Published in:
01-04-2009 | original article
Surgery for Recurrence of Periampullary Malignancies
Authors:
Thomas Zacharias, Elie Oussoultzoglou, Daniel Jaeck, Patrick Pessaux, Philippe Bachellier
Published in:
Journal of Gastrointestinal Surgery
|
Issue 4/2009
Login to get access
Abstract
Aim
Few studies have addressed the surgical treatment of recurrent disease after pancreatic resection. The aim of this study was to evaluate the indications, the short- and long-term outcome, and the prognostic factors impacting survival in patients undergoing a re-laparotomy for recurrence of periampullary malignancies.
Methods
Between 1990 and 2007, 16 re-laparotomies were performed in 15 patients (one patient had a second re-laparotomy) with a median age of 61 years (range 31–84). Patients were identified from a prospective database and records were reviewed retrospectively.
Results
Seven re-laparotomies were performed for a surgical emergency and nine patients had a re-laparotomy for recurrence found at imaging studies. Perioperative mortality was observed in three patients presenting with surgical emergency and a poor performance status (Eastern Cooporative Oncology Group score ≥3).

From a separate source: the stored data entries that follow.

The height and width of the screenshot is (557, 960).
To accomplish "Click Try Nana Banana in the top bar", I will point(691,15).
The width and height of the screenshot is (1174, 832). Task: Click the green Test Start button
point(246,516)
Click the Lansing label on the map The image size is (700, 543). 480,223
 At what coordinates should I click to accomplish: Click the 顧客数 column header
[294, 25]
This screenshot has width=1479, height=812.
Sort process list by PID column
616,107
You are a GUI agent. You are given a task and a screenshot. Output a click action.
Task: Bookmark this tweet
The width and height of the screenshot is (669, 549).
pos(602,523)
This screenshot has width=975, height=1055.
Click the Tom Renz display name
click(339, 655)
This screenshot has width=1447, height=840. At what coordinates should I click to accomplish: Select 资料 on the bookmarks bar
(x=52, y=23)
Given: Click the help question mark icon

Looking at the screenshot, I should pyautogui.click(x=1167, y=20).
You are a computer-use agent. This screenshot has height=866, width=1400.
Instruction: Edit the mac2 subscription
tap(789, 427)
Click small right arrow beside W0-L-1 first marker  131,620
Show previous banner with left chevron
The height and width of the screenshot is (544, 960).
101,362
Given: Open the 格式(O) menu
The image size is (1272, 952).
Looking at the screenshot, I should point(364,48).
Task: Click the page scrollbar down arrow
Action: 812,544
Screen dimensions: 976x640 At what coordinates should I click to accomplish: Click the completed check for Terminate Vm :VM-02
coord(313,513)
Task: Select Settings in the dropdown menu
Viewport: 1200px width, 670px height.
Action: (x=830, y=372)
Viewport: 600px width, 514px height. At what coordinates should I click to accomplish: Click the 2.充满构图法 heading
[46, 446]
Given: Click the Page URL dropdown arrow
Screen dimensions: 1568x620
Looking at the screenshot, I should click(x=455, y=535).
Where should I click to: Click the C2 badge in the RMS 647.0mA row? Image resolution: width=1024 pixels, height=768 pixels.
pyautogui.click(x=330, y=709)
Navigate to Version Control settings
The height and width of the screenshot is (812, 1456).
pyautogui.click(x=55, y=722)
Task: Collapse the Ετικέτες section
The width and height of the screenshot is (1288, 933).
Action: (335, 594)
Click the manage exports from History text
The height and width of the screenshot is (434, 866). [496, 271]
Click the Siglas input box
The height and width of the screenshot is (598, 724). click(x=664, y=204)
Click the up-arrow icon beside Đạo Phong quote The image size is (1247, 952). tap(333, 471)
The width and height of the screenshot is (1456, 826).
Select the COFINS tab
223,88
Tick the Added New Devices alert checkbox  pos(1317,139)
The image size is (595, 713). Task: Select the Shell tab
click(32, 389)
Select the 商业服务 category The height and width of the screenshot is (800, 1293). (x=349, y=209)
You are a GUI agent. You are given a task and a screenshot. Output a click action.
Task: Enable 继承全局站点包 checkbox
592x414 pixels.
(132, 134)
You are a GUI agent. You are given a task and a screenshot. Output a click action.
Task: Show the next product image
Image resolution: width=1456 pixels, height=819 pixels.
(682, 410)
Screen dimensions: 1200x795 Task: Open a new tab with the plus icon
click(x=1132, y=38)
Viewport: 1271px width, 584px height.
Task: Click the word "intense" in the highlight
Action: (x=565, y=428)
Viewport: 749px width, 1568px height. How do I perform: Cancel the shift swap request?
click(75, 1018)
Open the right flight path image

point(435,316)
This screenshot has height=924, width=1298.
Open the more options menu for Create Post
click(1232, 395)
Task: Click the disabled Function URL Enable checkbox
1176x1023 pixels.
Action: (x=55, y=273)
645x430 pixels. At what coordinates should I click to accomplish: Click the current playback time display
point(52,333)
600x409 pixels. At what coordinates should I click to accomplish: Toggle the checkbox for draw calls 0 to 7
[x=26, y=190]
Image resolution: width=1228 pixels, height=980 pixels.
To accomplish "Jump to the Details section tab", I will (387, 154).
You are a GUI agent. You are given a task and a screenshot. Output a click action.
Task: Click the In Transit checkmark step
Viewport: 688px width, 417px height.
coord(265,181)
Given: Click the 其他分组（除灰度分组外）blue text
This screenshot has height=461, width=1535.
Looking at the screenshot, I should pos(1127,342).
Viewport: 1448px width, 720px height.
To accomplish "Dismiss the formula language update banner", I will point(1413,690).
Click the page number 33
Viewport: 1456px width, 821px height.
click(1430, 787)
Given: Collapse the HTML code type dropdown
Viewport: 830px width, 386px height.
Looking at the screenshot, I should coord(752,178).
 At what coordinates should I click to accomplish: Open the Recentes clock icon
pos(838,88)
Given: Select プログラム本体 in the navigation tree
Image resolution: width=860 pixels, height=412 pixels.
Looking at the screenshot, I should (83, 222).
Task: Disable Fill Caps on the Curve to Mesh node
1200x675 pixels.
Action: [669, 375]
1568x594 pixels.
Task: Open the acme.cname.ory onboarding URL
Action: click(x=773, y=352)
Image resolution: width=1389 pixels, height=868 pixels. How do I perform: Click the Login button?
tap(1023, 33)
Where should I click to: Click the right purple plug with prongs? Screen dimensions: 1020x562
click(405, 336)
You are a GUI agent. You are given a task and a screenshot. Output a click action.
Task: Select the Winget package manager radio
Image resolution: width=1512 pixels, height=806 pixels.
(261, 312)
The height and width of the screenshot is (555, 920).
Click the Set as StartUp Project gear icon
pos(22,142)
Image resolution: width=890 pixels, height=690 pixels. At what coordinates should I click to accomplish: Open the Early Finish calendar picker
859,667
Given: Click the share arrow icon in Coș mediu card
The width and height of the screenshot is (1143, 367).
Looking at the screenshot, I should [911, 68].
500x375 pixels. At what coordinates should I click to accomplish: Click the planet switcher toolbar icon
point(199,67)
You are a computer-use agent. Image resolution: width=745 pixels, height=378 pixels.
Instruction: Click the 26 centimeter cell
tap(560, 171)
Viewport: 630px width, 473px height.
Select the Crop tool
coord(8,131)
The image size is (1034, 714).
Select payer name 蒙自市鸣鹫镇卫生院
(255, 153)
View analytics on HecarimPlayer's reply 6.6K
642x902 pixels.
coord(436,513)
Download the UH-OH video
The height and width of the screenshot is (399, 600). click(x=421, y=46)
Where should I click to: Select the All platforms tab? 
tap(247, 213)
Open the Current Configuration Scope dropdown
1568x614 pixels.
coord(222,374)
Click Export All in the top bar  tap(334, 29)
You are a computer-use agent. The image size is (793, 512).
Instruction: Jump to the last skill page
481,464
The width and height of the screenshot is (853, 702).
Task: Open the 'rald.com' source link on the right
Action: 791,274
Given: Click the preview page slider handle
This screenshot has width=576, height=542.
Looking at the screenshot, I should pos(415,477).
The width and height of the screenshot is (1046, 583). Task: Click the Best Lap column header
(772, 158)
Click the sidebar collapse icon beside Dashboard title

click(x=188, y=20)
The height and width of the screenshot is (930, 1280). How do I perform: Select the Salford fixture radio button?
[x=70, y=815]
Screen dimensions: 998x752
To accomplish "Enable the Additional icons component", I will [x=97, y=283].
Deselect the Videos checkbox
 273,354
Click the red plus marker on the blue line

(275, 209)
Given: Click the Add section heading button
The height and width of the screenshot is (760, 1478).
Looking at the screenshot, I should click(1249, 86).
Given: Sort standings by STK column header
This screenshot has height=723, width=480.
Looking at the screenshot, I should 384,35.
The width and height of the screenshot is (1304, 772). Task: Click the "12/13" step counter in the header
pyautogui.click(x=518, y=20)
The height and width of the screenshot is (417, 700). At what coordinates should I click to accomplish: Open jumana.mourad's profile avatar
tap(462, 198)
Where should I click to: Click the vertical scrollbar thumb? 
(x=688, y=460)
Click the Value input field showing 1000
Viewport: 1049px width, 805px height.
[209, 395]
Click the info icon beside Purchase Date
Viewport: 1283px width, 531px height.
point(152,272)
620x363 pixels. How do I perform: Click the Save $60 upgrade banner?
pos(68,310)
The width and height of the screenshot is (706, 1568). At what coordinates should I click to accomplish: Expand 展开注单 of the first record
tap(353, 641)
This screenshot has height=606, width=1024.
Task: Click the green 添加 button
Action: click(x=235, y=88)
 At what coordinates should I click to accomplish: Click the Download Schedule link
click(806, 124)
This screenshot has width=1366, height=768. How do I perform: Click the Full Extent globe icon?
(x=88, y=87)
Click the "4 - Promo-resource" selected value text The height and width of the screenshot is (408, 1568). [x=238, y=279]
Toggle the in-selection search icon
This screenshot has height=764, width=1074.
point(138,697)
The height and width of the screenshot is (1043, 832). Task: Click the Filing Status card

Perioperative morbidity was 40%. Median survival after the first re-laparotomy for the 15 patients was 7.4 months, and was not different for patients presenting a surgical emergency versus no emergency. Patients with peritoneal carcinomatosis had a median survival of 1.4 month. In a univariate analysis of survival, a performance status of ECOG score ≥2 and a pre-operative hemoglobin level <12 g/dl were predictors of poor survival.
Conclusion
In selected patients, a re-laparotomy for recurrence of periampullary malignancies is feasible. Peritoneal recurrence was not a good indication for surgery. The predictors of poor survival after the re-laparotomy were a poor performance status and a low preoperative hemoglobin level.